Generation of embryonic stem cells from mouse insulin I promoter-green fluorescent protein transgenic mice and characterization in a teratoma model.

作者信息

Milewski Wieslawa M, Temple Karla A, Wesselschmidt Robin L, Hara Manami

机构信息

Department of Medicine, The University of Chicago, 5841 South Maryland Avenue, MC1027, Chicago, IL 60637, USA.

出版信息

In Vitro Cell Dev Biol Anim. 2009 Jan-Feb;45(1-2):1-5. doi: 10.1007/s11626-008-9142-9. Epub 2008 Oct 15.

Abstract

Insulin-secreting pancreatic beta cells play a key role in the pathogenesis of diabetes mellitus. Potential new treatments for this disease include cell-replacement therapies using embryonic stem cells (ESCs).

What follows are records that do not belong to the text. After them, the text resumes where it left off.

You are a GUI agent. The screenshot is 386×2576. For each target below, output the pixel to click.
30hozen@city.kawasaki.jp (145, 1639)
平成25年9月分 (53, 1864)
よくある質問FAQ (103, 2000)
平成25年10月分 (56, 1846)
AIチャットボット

We have generated ESCs from a transgenic mouse model, mouse insulin 1 promoter (MIP) green fluorescent protein (GFP) mice, in which embryonic and adult beta cells are genetically tagged with GFP. The aim of the present study is to examine the differentiation potential of MIP-GFP ESCs in the microenvironment of the kidney capsule. The ESCs grew rapidly and formed a teratoma with GFP-expressing beta-like cells present in clusters that formed a cord-like structure similar to what is seen in the embryonic pancreas. These structures also included glucagon-expressing alpha cells and amylase-expressing acinar cells. Electron microscopic analysis showed insulin-like granules in columnar epithelium with microvilli adjacent to exocrine-like granule-containing cells. The MIP-GFP ESCs should be a useful research tool to study the differentiation capacity of ESCs toward pancreatic lineages.

摘要

分泌胰岛素的胰腺β细胞在糖尿病发病机制中起关键作用。该疾病潜在的新治疗方法包括使用胚胎干细胞(ESC)的细胞替代疗法。我们从转基因小鼠模型,即小鼠胰岛素1启动子(MIP)绿色荧光蛋白(GFP)小鼠中获得了ESC,其中胚胎和成年β细胞都用GFP进行了基因标记。本研究的目的是在肾被膜微环境中检测MIP-GFP ESC的分化潜能。ESC生长迅速并形成畸胎瘤,其中存在表达GFP的β样细胞簇,这些细胞簇形成了类似于胚胎胰腺中所见的索状结构。这些结构还包括表达胰高血糖素的α细胞和表达淀粉酶的腺泡细胞。电子显微镜分析显示,在柱状上皮细胞中有胰岛素样颗粒,这些细胞带有微绒毛,与含有外分泌样颗粒的细胞相邻。MIP-GFP ESC应该是研究ESC向胰腺谱系分化能力的有用研究工具。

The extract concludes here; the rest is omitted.